■ ASSIGNED TASK ■
If a line in the entries contains the word "will", list it.

■ THE RECORDS ■
=== Begin Enclosure ===

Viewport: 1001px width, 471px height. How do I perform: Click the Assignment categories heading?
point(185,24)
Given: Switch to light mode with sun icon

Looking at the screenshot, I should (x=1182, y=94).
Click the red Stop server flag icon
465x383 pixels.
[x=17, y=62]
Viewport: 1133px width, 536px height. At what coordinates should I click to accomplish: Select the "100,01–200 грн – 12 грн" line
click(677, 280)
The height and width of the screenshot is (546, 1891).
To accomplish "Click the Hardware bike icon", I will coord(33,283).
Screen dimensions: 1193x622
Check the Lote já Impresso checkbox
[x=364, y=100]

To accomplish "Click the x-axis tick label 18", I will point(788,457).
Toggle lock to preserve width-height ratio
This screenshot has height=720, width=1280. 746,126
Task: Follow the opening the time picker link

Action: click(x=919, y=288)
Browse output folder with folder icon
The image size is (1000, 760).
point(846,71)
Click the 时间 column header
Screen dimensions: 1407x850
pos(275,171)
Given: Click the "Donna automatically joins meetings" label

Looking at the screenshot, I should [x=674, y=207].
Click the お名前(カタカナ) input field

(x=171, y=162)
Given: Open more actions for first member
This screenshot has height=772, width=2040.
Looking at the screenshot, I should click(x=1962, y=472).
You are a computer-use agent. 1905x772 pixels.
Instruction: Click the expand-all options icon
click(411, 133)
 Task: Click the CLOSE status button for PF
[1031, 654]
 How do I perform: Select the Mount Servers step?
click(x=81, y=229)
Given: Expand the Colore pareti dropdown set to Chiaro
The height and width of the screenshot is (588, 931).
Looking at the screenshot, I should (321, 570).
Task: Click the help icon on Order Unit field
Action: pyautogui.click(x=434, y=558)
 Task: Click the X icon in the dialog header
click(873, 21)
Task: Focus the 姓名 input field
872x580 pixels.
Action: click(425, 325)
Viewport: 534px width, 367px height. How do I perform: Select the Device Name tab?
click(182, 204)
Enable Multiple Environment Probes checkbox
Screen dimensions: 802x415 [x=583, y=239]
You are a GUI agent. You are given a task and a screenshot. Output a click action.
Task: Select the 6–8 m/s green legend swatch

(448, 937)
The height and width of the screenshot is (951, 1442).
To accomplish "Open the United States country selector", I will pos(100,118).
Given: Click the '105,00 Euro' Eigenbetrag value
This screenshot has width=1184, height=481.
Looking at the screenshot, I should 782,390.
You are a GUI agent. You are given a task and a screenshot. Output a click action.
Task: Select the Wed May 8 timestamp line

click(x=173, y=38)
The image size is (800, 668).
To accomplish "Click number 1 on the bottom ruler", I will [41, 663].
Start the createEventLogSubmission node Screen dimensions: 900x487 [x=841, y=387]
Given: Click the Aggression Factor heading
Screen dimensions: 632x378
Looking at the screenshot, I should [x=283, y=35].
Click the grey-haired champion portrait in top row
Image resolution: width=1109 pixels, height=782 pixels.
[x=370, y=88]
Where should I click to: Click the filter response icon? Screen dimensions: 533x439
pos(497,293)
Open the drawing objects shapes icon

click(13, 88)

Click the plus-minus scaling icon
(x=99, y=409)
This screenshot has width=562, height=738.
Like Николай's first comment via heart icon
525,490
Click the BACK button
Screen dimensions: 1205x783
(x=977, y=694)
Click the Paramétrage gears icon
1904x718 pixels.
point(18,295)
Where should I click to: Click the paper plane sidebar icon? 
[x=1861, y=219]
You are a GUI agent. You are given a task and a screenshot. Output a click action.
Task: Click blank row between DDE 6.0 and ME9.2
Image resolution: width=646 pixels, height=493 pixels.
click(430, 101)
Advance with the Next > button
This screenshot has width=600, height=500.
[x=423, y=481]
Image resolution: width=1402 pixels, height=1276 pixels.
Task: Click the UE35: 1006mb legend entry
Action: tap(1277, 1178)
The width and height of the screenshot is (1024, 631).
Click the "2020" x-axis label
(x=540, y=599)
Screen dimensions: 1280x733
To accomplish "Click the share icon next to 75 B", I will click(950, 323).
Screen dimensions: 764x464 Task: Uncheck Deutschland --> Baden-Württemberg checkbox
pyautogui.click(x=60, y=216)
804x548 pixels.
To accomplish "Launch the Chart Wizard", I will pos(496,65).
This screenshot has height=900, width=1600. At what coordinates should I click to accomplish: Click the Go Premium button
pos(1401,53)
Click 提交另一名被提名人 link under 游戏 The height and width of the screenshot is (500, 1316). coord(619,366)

=== End Enclosure ===

■ SOLUTION TO THIS EXERCISE ■
To accomplish "Click the Hardware bike icon", I will coord(33,283).
To accomplish "Click the x-axis tick label 18", I will point(788,457).
To accomplish "Open the United States country selector", I will pos(100,118).
To accomplish "Click number 1 on the bottom ruler", I will [41, 663].
To accomplish "Click the share icon next to 75 B", I will click(950, 323).
To accomplish "Launch the Chart Wizard", I will pos(496,65).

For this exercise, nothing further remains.